§ **Extrait étudié**
◇ ◇ ◇ ◇ ◇

L’enquête dont il s’agit ici offre ainsi de constater que Bachelard pose et maintient l’idée selon laquelle tous les travaux, scientifiques ou artistiques, doivent être étudiés dans le champ même où ils se développent (MP, p. 195), sans s’interdire de saisir des occasions de confrontation d’un champ à un autre. Nous verrons sur quoi et comment. Mais il prend sans cesse des garanties pour qu’une telle confrontation ne vire pas à la confusion. La première d’entre elles consiste à affirmer qu’il convient d’instaurer entre Arts et Sciences des zones de discussions portant sur des objets nouveaux n’appartenant ni à une discipline ni à l’autre, ou appartenant aux deux (la question des institutions, par exemple, celle des rapports individu-collectif, de la cité). C’est même cela qui nous intéresse, relativement aux autres manières de fixer ce rapport (kantienne, hégélienne, positiviste, romantique, spiritualiste, postmoderne). On ne trouvera donc pas dans cet article un exposé de la pensée de Bachelard, un résumé de cours, ou des considérations sur sa vocation d’esthète. Uniquement un parcours sélectif de l’œuvre à partir de cet objet : les rapports Arts et Sciences [3].

Deux écueils symétriques.

Bachelard a fait son affaire personnelle de ce qui est moins une philosophie de la science qu’une philosophie de l’esprit scientifique. Cet esprit n’a pas vocation à se contenter d’exploiter les trésors du savoir, il n’a pas à se faire une ivresse d’une prétendue supériorité sur les autres « savoirs ». Il a d’abord une tâche, laquelle consiste à adopter une constitution adéquate aux sciences et aux savoirs contemporains. S’il doit en premier lieu apprendre à rompre avec la connaissance commune, s’il doit devenir lucide sur l’absence de continuité entre le monde commun et le monde de la science, c’est aussi qu’il doit ensuite se laisser pénétrer par le goût du risque, enflammer par l’agilité qui contribue à rendre aisées les réorganisations constantes exigées par les travaux du laboratoire. Il est voué à des exercices constamment renouvelés. Les nouveaux moyens d’investigation scientifique appellent à cet égard une théorie des formes historiques concrètes de l’esprit dans lequel se réalise le processus sans fin de la production des concepts scientifiques, sans requérir un pôle fixe et immuable, un sujet empirique ou transcendantal. Ils insistent sur la nécessité de motiver l’esprit à la vigilance contre soi-même.

Ce qui frappe dans ce déploiement, c’est que Bachelard ne craint pas d’avancer trois refus centraux par rapport à notre axe d’analyse, les rapports Arts et Sciences.

◇ ◇ ◇ ◇ ◇

§ **Exercice court 1**
Relevez les qualificatifs que l'extrait sur Bachelard énumère entre parenthèses pour désigner les autres manières de fixer le rapport entre Arts et Sciences.
§ **Exercice court 2**
Dans la liste, renommez « Viewport » en « Visible area » de la ligne contenant « Click the 港股圈 watermark logo » jusqu'à la fin, puis recopiez uniquement ce passage, sans les images.
L'extrait et la liste qui suit n'ont aucun rapport entre eux.

◇ ◇ ◇ ◇ ◇

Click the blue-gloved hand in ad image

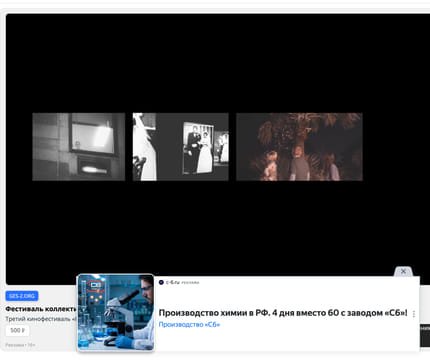click(123, 342)
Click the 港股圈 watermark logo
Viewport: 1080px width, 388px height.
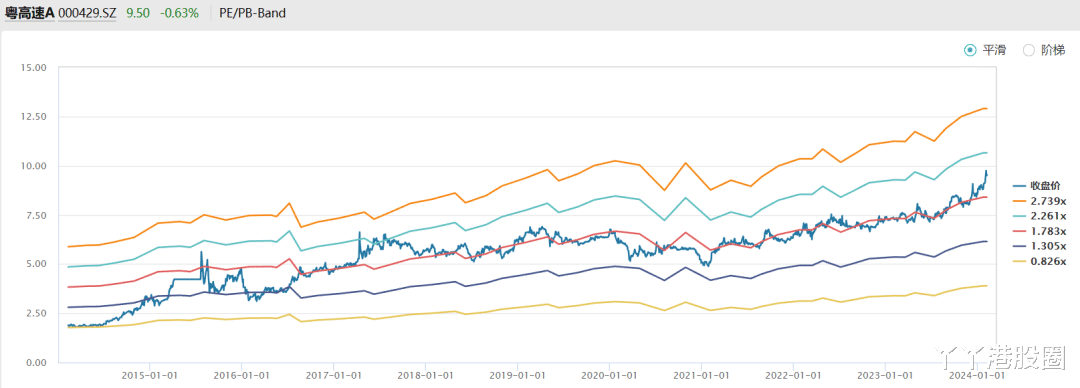pos(1002,358)
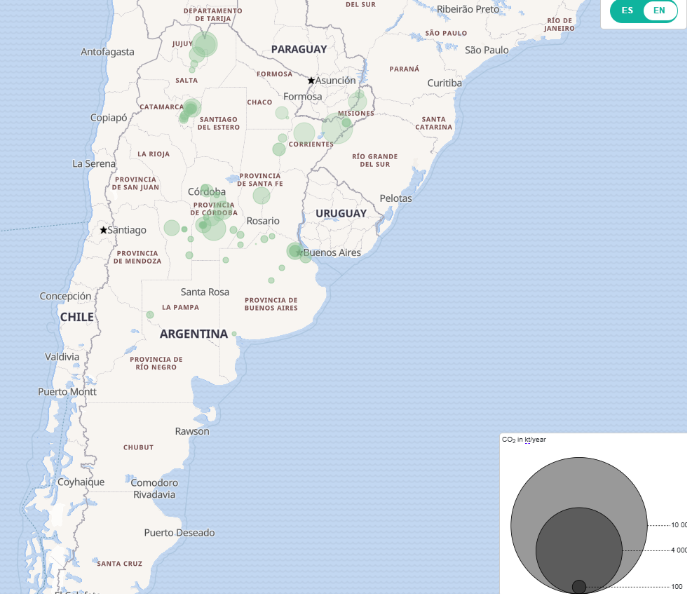Switch language to ES
687x594 pixels.
click(x=627, y=11)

◇ ◇ ◇ ◇ ◇

§ **Résultat attendu 1**
kantienne, hégélienne, positiviste, romantique, spiritualiste, postmoderne

§ **Résultat attendu 2**
Click the 港股圈 watermark logo
Visible area: 1080px width, 388px height.
pos(1002,358)
Switch language to ES
687x594 pixels.
click(x=627, y=11)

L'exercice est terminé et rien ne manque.